Theatermusical ist in Planung

„Mittwochs ist es hier immer wie aufm Bahnhof“, sagt der freundliche Mann mit dem Schnäuzer. Die Schreibgruppe Storyteller ist dann ebenso aktiv wie eine Jazz-Combo und die wohl bekannteste Band des Hauses, Station 17. Hamann, der mit Pop-Projekten wie ClickClickDecker und Bratze eifrig in der Hamburger Musikszene mitmischt, spielt in der barner 16 Gitarre bei dem Quartett Dain Fadinzt (gesprochen: Dein Fahrdienst).

Sein Mitmusiker Niklas Dreffin ist bei der Vorstellung etwas nervös, weshalb er seinen Namen lieber singt. Das klappt gut und klingt noch besser. Und spätestens, wenn die Band richtig loslegt, angetrieben von Schlagzeuger Oliver Ruhmkorf, geht der Sänger völlig aus sich heraus – wobei sich das Mikrokabel gerne mal in den Rädern seines Rollstuhls verfängt. Mit dieser Bühnenpräsens hat Dain Fadinzt bereits zahlreiche Konzerte absolviert – vom Stadtteilfest Billevue bis zum Laden Hanseplatte. Ein Theatermusical ist in Planung.

Dain Fadinzt im Übungsraum (v.l.):
Oliver Ruhmkorf, Kevin Hamann,
Niklas Dreffin und Thorsten Graf
Dain Fadinzt im Übungsraum (v.l.): Oliver Ruhmkorf, Kevin Hamann, Niklas Dreffin und Thorsten Graf © HA | Roland Magunia

Die Band ist ein exzellentes Beispiel für Hyperproduktivität und Synergieeffekte in der barner 16. „Die Heidi Fischer hier aus dem Haus hat im vergangenen Jahr ihre Autobiografie veröffentlicht, ‘Kreiselverkehr’. Sie hat sich Musiker ausgesucht, die auf ihrer Buchpräsentation spielen sollen, und daraus ist nun dieses feste Projekt geworden“, erläutert Keyboarder Thorsten „Toto“ Graf. Und Kevin Hamann ergänzt: „Frau Fischer möchte nicht vor Leuten lesen oder auf Buchmessen gehen, das bringt ihren Alltag zu sehr durcheinander.

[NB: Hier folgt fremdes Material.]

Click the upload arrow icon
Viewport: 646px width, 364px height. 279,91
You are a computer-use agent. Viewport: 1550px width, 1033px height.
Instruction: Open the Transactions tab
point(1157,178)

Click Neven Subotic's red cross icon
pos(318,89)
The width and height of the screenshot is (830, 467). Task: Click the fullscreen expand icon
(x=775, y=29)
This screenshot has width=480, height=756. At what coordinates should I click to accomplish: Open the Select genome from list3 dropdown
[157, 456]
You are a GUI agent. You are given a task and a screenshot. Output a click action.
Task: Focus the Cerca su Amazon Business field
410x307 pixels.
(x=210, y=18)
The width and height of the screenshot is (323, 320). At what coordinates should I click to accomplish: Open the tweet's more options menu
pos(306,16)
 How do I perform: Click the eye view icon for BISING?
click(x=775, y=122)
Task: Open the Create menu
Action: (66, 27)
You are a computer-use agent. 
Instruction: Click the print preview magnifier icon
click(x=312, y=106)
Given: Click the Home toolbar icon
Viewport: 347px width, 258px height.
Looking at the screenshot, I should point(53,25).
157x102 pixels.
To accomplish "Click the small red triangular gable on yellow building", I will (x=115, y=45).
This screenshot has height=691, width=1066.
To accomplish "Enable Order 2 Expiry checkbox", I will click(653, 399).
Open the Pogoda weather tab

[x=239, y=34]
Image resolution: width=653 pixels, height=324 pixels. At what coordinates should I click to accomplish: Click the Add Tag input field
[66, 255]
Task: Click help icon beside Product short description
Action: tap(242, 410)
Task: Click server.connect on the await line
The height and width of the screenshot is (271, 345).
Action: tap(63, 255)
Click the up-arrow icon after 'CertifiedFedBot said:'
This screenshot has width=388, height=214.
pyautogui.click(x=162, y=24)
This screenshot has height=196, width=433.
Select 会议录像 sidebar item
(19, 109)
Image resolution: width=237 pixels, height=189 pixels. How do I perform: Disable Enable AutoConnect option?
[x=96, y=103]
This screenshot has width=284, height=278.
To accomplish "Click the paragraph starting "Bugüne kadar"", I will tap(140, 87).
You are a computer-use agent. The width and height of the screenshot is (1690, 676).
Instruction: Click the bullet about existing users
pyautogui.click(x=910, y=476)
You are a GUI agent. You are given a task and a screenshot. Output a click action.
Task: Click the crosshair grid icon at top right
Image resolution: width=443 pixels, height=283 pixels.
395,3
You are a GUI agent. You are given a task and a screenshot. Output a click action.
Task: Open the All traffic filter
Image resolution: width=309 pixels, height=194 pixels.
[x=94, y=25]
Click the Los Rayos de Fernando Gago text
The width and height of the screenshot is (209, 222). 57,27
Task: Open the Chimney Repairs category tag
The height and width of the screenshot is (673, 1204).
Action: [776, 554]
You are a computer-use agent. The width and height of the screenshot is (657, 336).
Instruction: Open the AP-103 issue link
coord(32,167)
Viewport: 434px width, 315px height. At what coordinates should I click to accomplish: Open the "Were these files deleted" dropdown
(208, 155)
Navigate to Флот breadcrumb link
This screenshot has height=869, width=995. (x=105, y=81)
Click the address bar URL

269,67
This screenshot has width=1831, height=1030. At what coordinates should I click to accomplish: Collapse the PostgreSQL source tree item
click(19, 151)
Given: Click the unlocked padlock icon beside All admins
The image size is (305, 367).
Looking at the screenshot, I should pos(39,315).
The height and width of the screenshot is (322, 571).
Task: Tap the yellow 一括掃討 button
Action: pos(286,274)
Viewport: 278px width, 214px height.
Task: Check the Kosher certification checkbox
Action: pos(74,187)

Deshalb vertonen wir ihre Texte.“ Als Vehikel verwendet Dain Fadinzt Songs, die viele Radiohörer kennen, zum Beispiel den 80er-Jahre-Hit „New York – Rio – Tokyo“ von Trio Rio, den die vier in einer schmissigen, lässig rumpelnden Pop-Rock-Variante intonieren.

„Wie wollen wir den Song eigentlich nennen? Mir fällt nichts ein“, sagt Toto. „Mir fällt nichts ein – das ist doch ein Spitzentitel“, erklärt Hamann und lacht. „Neeee“, erwidert Toto, „das geht nicht.“ Eine Weile diskutiert die Band, bis sich alle auf „Fischers Formel 1“ einigen. Schließlich handelt das Lied sowohl von Heidi Fischers ganz eigener kreiselnder Welt, als auch von Sänger Dreffins Passion für Rennwagen. Eine steile Kombination. Aber warum nicht. Denn schließlich kommt es auf die Mischung an – in der Kunst wie im Leben.